Inter‐lab concordance of variant classifications establishes clinical validity of expanded carrier screening

Expanded carrier screening (ECS) panels that use next‐generation sequencing aim to identify pathogenic variants in coding and clinically relevant non‐coding regions of hundreds of genes, each associated with a serious recessive condition. ECS has established analytical validity and clinical utility, meaning that variants are accurately identified and pathogenic variants tend to alter patients' clinical management, respectively. However, the clinical validity of ECS, that is, correct discernment of whether an identified variant is indeed pathogenic, has only been shown for single conditions, not for panels. Here, we evaluate the clinical validity of a >170‐condition ECS panel by assessing concordance between >12 000 variant interpretations classified with guideline‐based criteria to their corresponding per‐variant combined classifications in ClinVar.

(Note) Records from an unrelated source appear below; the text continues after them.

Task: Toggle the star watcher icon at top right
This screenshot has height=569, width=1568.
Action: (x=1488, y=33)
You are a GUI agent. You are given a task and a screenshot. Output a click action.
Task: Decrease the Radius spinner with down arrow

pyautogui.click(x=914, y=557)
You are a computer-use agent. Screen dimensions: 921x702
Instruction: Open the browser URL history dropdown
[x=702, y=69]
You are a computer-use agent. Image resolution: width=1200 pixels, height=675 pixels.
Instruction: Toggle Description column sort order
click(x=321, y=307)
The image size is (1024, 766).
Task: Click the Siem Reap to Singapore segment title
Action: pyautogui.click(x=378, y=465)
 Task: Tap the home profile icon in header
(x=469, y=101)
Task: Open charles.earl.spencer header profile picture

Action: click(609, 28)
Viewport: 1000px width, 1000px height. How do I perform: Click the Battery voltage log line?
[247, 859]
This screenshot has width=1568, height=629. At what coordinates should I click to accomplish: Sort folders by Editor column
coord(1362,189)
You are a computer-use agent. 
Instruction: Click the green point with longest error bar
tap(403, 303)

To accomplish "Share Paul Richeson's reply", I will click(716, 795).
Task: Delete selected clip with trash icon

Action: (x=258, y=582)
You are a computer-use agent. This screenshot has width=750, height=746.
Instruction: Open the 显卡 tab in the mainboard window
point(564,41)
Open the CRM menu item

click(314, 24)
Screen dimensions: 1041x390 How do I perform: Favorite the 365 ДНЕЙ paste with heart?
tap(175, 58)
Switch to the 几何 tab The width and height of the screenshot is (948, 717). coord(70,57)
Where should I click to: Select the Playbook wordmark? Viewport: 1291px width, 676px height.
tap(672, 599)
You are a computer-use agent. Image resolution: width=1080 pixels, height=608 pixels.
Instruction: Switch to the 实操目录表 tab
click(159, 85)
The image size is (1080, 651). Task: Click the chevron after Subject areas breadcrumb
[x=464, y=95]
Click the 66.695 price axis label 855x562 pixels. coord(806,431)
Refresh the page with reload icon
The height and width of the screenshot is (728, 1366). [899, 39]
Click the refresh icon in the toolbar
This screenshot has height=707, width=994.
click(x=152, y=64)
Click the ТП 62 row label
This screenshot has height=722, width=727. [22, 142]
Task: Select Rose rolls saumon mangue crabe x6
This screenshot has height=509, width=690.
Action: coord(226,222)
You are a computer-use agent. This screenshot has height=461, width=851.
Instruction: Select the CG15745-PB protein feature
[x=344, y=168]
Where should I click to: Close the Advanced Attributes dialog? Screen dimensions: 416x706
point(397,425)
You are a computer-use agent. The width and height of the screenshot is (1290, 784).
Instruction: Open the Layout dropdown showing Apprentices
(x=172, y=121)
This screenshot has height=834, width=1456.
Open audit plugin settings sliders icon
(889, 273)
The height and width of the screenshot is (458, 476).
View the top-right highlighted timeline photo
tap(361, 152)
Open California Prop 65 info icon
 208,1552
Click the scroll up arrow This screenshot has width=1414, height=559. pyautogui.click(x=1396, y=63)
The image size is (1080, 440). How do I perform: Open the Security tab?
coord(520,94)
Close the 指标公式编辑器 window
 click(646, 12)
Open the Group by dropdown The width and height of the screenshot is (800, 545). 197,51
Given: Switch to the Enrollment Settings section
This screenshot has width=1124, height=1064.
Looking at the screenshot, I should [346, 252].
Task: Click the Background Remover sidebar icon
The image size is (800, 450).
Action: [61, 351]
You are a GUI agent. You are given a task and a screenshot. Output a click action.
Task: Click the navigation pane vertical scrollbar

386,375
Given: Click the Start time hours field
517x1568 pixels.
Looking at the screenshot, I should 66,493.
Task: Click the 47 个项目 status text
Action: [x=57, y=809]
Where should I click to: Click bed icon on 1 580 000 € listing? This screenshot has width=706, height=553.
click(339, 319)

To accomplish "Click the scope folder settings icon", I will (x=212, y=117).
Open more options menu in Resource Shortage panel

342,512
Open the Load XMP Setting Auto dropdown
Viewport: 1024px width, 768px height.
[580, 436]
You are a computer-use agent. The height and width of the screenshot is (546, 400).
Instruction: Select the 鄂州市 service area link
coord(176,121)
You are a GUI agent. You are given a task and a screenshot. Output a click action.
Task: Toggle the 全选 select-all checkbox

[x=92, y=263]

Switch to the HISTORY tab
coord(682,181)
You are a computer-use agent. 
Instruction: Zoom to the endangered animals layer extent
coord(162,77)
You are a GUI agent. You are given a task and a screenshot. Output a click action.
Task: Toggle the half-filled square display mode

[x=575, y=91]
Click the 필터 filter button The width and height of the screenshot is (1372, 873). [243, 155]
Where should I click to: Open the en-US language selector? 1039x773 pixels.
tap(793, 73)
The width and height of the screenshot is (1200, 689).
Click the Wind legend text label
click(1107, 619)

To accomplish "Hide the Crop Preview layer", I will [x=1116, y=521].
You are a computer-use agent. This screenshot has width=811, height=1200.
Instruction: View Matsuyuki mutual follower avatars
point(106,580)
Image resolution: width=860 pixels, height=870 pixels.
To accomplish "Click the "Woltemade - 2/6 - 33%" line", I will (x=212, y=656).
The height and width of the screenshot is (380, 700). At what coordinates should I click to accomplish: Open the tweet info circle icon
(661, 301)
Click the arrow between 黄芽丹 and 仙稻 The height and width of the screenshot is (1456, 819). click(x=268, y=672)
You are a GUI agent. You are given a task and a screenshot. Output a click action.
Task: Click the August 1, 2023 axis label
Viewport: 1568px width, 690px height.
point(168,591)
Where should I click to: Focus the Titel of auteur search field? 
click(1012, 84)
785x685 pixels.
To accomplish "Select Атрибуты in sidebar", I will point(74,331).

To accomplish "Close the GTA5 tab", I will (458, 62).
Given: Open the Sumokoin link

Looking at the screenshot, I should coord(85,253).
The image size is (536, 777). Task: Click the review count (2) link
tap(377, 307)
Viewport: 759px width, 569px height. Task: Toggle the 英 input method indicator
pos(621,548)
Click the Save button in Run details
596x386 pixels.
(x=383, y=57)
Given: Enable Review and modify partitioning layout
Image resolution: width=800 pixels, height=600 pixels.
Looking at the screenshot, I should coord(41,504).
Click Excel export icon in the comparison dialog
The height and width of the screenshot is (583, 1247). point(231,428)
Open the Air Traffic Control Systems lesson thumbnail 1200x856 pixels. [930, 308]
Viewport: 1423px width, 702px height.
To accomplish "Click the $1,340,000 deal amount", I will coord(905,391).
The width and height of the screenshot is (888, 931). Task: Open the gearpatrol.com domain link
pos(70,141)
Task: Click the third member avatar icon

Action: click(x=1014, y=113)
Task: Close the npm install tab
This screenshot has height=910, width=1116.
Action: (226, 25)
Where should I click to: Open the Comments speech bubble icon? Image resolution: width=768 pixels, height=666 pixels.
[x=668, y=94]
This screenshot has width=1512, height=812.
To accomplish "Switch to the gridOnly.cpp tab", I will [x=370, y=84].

We observe 99% concordance at the level of unique variants. A more clinically relevant frequency‐weighted analysis reveals that fewer than 1 in 500 patients are expected to receive a report with a variant that has a discordant classification. Importantly, gene‐level concordance is not diminished for rare ECS conditions, suggesting that large panels do not balloon the panel‐wide false‐positive rate. Finally, because ECS is intended to serve all reproductive‐age couples, we show that classification of novel variants is feasible and scales predictably for a large population.